Service-level objectives and error budgets
Define reliability targets from the user's perspective: pick service-level indicators (SLIs), set service-level objectives (SLOs) against them, and derive an error budget (1 - SLO) that licenses change velocity. Alert on error-budget burn, not on raw resource thresholds.
Pick SLIs that reflect user experience
An SLI is a ratio: good events / valid events, expressed as a percentage.
- measure-at-the-journey: SLIs SHOULD be measured at the boundary closest to the user (load balancer, API gateway, or client telemetry), not at an internal subsystem. CPU and memory are causes, not user experience.
- cover-the-failure-modes: For each user-facing service you SHOULD define SLIs across the relevant categories:
- Availability — fraction of requests that succeed (e.g. non-5xx).
- Latency — fraction of requests faster than a threshold, at a percentile.
- Correctness / freshness / coverage — for data and async pipelines.
- latency-uses-percentiles: Latency SLIs MUST be stated as a percentile bound, not a mean (a mean hides tail pain). Define multiple thresholds to capture both typical and tail experience, e.g. 90% of requests < 100 ms AND 99% < 400 ms.
- define-valid-events: You MUST state which events count toward the denominator (exclude health checks, internal warmup, client-aborted requests) and document it alongside the SLI.
Set SLOs
An SLO is the target value for an SLI over a rolling window (commonly 28 or 30 days).
- SLOs-are-targets-not-100: SLOs MUST be below 100%. 100% is the wrong target — it forbids all change and is unobservable. Choose the lowest reliability users won't notice.
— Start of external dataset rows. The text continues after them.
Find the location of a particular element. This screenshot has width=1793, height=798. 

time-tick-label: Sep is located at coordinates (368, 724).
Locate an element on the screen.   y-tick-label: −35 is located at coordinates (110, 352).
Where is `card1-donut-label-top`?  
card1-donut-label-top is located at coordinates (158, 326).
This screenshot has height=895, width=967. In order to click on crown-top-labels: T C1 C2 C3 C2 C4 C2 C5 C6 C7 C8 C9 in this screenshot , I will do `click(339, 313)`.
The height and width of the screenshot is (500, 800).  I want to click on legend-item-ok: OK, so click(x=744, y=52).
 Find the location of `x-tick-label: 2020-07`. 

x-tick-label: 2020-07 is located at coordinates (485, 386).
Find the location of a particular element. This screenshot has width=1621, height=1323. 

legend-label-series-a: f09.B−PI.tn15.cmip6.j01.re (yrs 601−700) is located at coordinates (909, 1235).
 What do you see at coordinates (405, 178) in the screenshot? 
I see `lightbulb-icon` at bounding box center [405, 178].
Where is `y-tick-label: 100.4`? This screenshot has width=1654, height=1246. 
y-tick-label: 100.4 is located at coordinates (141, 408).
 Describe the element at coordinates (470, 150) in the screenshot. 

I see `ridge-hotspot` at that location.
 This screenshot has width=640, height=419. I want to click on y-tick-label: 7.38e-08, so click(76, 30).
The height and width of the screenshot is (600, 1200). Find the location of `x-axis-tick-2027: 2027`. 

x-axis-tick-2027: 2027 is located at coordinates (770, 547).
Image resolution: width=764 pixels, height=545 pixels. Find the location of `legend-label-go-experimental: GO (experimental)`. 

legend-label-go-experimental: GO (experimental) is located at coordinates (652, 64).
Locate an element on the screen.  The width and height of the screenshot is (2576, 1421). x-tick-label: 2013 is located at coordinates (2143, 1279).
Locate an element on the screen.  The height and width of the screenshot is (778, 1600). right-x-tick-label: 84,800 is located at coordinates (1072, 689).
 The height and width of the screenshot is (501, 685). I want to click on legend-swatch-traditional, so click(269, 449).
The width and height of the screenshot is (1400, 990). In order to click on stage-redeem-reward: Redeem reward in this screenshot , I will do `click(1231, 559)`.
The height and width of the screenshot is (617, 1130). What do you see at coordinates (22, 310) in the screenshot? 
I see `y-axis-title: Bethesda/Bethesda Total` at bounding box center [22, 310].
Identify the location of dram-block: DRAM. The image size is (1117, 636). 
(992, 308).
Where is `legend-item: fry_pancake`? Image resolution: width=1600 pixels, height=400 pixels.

- user-facing-needs-an-SLO: Every user-facing service SHOULD have at least one SLO with an owner.
- start-from-data: Set the initial SLO from observed performance, then tighten deliberately. Do not promise a number you have never measured.
Derive and spend the error budget
The error budget is 1 - SLO — the allowed unreliability over the window. A 99.9% SLO over 30 days permits ~43 min of downtime-equivalent.
- budget-governs-velocity: A healthy budget SHOULD license shipping faster; an exhausted budget SHOULD trigger an agreed response (freeze risky changes, prioritize reliability work) until it recovers.
- agree-the-policy-first: The consequences of budget exhaustion MUST be agreed by both product and engineering owners before a breach, not negotiated during an incident.
Alert on burn rate, not thresholds
Burn rate is how fast you are consuming the error budget relative to the SLO window: burn rate 1 exhausts the budget exactly at the window's end; burn rate 14.4 exhausts it in ~2 hours for a 30-day window.
-
alert-on-symptom-not-cause: Alerting MUST target budget burn (the user-visible symptom), not resource thresholds (CPU > 80%, queue depth). Threshold alerts are noisy proxies that fire without user impact and miss impact that doesn't touch the watched resource.
-
use-multi-window-multi-burn-rate: Burn-rate alerts SHOULD require BOTH a long and a short window to exceed the threshold. The long window gives recall (catches sustained burn); the short window cuts reset time so the alert clears soon after the burn stops, reducing false positives.
-
tier-by-severity: Page on fast burn; open a ticket on slow burn. A common starting set for a 99.9% SLO (per Google SRE; tune to your window and tolerance):
Severity Long window Short window Burn rate Budget consumed Page 1 hour 5 minutes 14.4 ~2% Page 6 hours 30 minutes 6 ~5% Ticket 3 days 6 hours 1 ~10% -
scale-windows-to-your-SLO: These windows and rates assume a 30-day, 99.9% SLO. You MUST recompute them when your window or target differs — the burn-rate-to-time mapping changes with the window length.
Anti-patterns
- Alerting on a single fixed error-count threshold (no relation to budget; floods or misses).
- One global SLO covering unrelated journeys (masks a broken critical path behind healthy traffic).
- SLOs measured only inside the service, missing client-side and edge failures.